◆ **About this exercise**: A word-for-word transcription of every record is needed.

(Saved entries)
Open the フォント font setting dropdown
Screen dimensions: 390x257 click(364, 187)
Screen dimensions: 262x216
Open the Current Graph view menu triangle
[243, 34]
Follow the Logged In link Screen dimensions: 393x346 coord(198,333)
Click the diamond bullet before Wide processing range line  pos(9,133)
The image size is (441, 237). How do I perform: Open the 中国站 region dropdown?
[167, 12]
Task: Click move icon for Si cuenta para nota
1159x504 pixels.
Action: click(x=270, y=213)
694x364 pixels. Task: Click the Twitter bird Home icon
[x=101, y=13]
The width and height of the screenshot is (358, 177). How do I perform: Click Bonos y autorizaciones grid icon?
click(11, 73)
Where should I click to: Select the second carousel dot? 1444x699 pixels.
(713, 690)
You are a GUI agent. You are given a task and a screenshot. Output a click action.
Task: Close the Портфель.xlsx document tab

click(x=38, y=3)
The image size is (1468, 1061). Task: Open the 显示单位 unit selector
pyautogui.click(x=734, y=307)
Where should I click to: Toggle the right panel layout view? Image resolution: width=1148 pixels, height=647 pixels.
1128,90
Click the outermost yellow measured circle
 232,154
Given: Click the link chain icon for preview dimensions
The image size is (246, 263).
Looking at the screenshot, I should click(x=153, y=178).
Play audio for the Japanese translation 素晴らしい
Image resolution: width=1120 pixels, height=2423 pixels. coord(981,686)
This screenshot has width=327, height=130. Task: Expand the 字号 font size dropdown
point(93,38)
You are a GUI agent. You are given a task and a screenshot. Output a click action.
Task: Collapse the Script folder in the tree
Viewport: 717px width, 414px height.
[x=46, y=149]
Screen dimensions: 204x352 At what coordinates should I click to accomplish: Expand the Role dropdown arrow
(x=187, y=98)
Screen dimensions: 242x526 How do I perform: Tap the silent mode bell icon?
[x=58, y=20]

◆ **Task output**:
Open the フォント font setting dropdown
Screen dimensions: 390x257 click(364, 187)
Screen dimensions: 262x216
Open the Current Graph view menu triangle
[243, 34]
Follow the Logged In link Screen dimensions: 393x346 coord(198,333)
Click the diamond bullet before Wide processing range line  pos(9,133)
The image size is (441, 237). How do I perform: Open the 中国站 region dropdown?
[167, 12]
Task: Click move icon for Si cuenta para nota
1159x504 pixels.
Action: click(x=270, y=213)
694x364 pixels. Task: Click the Twitter bird Home icon
[x=101, y=13]
The width and height of the screenshot is (358, 177). How do I perform: Click Bonos y autorizaciones grid icon?
click(11, 73)
Where should I click to: Select the second carousel dot? 1444x699 pixels.
(713, 690)
You are a GUI agent. You are given a task and a screenshot. Output a click action.
Task: Close the Портфель.xlsx document tab

click(x=38, y=3)
The image size is (1468, 1061). Task: Open the 显示单位 unit selector
pyautogui.click(x=734, y=307)
Where should I click to: Toggle the right panel layout view? Image resolution: width=1148 pixels, height=647 pixels.
1128,90
Click the outermost yellow measured circle
 232,154
Given: Click the link chain icon for preview dimensions
The image size is (246, 263).
Looking at the screenshot, I should click(x=153, y=178).
Play audio for the Japanese translation 素晴らしい
Image resolution: width=1120 pixels, height=2423 pixels. coord(981,686)
This screenshot has width=327, height=130. Task: Expand the 字号 font size dropdown
point(93,38)
You are a GUI agent. You are given a task and a screenshot. Output a click action.
Task: Collapse the Script folder in the tree
Viewport: 717px width, 414px height.
[x=46, y=149]
Screen dimensions: 204x352 At what coordinates should I click to accomplish: Expand the Role dropdown arrow
(x=187, y=98)
Screen dimensions: 242x526 How do I perform: Tap the silent mode bell icon?
[x=58, y=20]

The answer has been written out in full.